2. Development of ultrafast molecular imaging methods and discovery of intramolecular chemical bond rearrangement

When polyatomic molecules are exposed to an ultrashort pulsed intense laser field, they are multiply ionized and decomposed into fragment ions. Professor Yamanouchi found that the multiple ionization proceeds prior to a large-scale change in geometrical structures of molecules, and demonstrated for the first time that geometrical structures of multiply charged parent molecules just before the fragmentation can be determined by applying the coincidence momentum imaging (CMI) method to CS₂ and N₂O, in which all the fragment ions generated from a single multiply-charged parent ion are detected in coincidence.

Furthermore, Professor Yamanouchi discovered, using the CMI method that, when hydrocarbon molecules such as methanol, allene, methylacetylene, and butadiene are prepared in the highly excited states upon their photoionization, hydrogen atoms and protons move along a molecule frame in the femtosecond time domain, which is called "ultrafast hydrogen atom migration."

Professor Yamanouchi showed visually the spatial distribution of rapidly moving protons within a multiply charged parent ion as a proton map, and discovered, using such maps of partially deuterated species, the existence of "ultrafast hydrogen atom scrambling," in which more than one protons move simultaneously with in a ultrashort period of time.

Through the pioneering studies of Professor Yamanouchi, it has become widely known that "ultrafast hydrogen atom migration" and "ultrafast hydrogen atom scrambling" are universal phenomena origination from the characteristic and prominent dynamical behavior of protons within hydrocarbon molecules prepared by the irradiation of an intense laser field.

Professor Yamanouchi systematically investigated the multiple ionization processes of hydrocarbon molecules by the irradiation of an intense laser pulse, and discovered also the existence of reaction routes through which H₃⁺, a triatomic hydrogen molecular ion, is generated, and identified that the generation proceeds extremely slowly in the picosecond time domain.

By employing quantum chemical calculations, Professor Yamanouchi showed that a neutral hydrogen molecule, H₂, is formed within a parent dication, and it rotates and vibrates for a certain period of time before it is combined with a proton within the parent dication to form H₃⁺.

This discovery of neutral H₂ acting as the precursor species for the formation of H₃⁺ showed that "hydrogen atom migration" within a hydrocarbon molecule proceeds not only by the motion of hydrogen atoms or protons but also by the motion of a unit of H₂.

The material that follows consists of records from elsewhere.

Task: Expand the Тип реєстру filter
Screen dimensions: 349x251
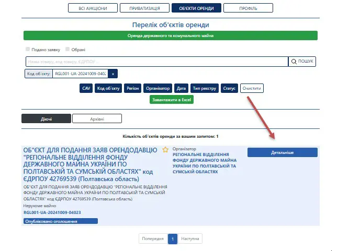Action: pos(204,89)
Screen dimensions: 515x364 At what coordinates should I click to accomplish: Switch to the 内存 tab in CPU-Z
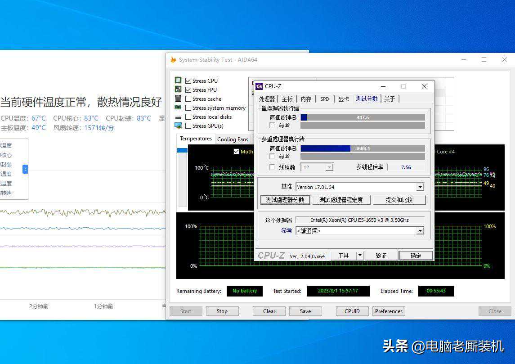(306, 99)
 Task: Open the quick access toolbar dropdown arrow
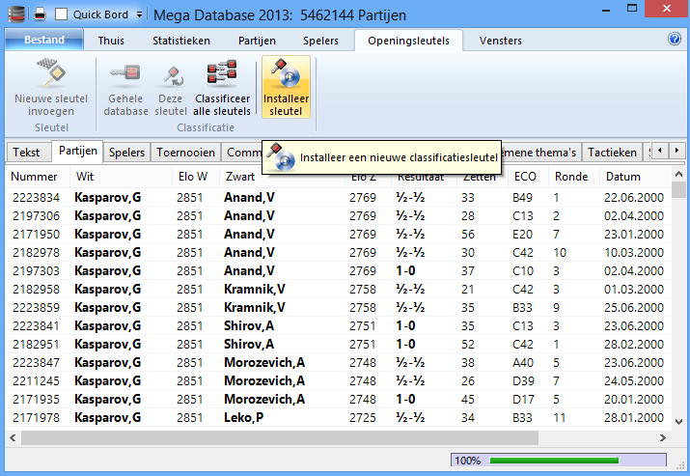click(139, 15)
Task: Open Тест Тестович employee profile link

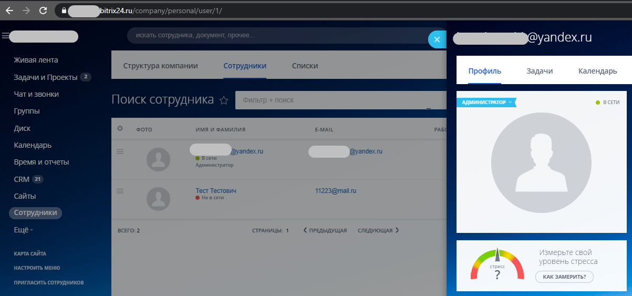Action: click(215, 191)
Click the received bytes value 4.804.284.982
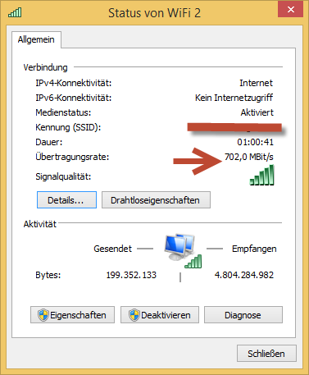The width and height of the screenshot is (309, 375). 244,275
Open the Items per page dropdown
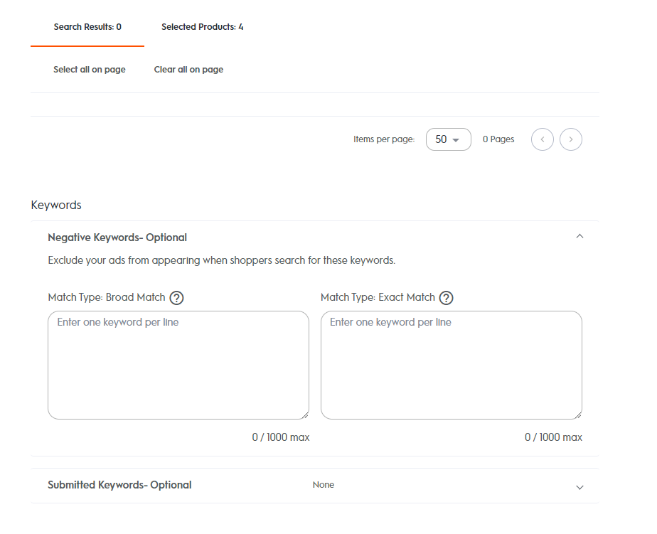This screenshot has width=657, height=534. click(x=448, y=139)
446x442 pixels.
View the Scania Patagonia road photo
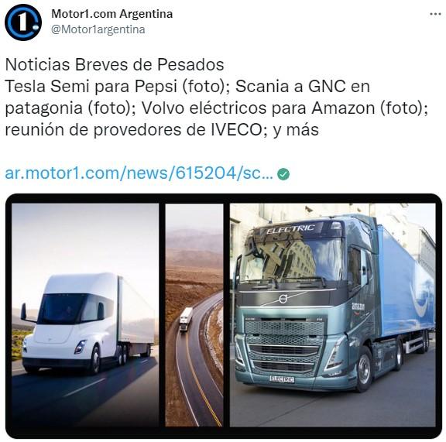coord(194,315)
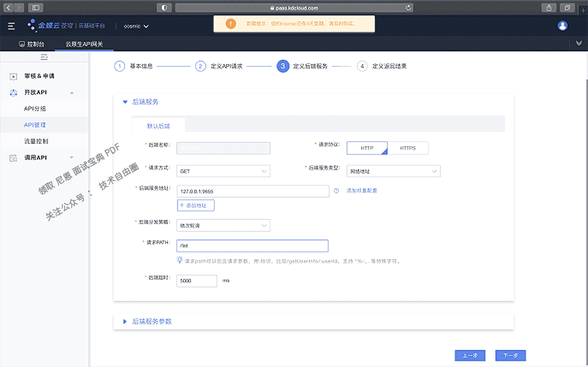Click step 1 基本信息 in the progress stepper

tap(133, 66)
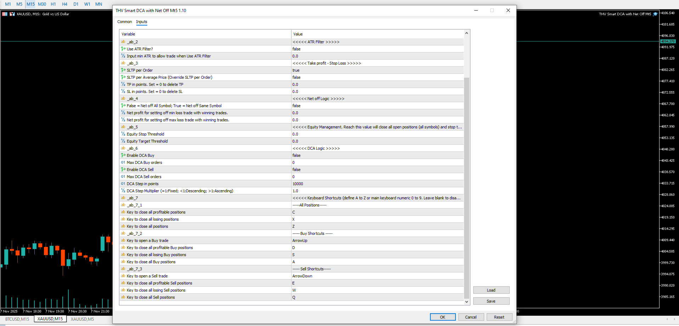Click the Use ATR Filter boolean icon
This screenshot has height=326, width=679.
coord(123,49)
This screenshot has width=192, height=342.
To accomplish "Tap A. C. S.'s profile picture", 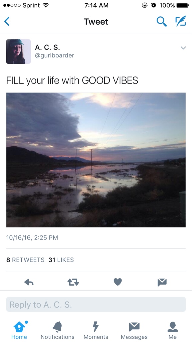I will click(x=18, y=52).
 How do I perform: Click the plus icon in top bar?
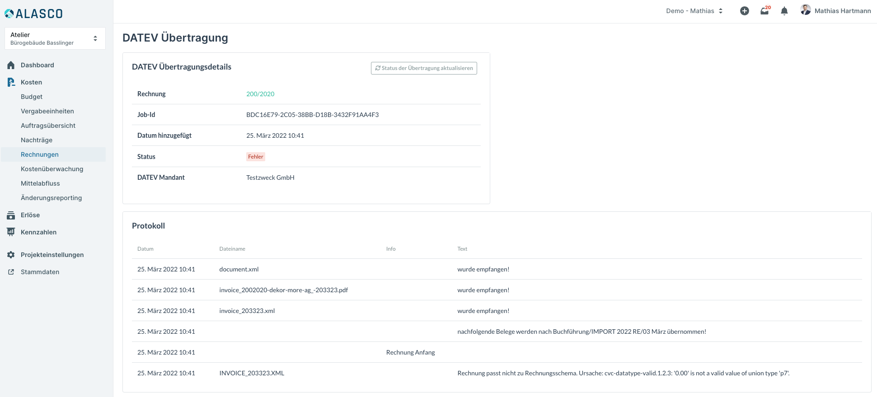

3. Probing and control of chemical reactions in intense laser fields

    For chemists, it has been one of the most attractive themes whether dynamical behavior of molecules can be controlled by laser light. However, as long as we employ conventional weak laser light, it is impossible to concentrate energy at a specific chemical bond within a molecule because the intramolecular vibrational energy redistribution proceeds very rapidly.

Professor Yamanouchi realized the importance of the fact that the shapes of potential energy surfaces within a molecule can be varied when it interacts with an intense laser field, and demonstrated using ethanol that dynamical processes of a molecule governed by the shape of the potential energy surfaces can be controlled by varying the duration of the light-molecule interaction period. Indeed, Professor Yamanouchi succeeded in showing that the relative yields of the breakings of two different chemical bonds can be controlled by varying systematically the pulse duration of the laser pulses.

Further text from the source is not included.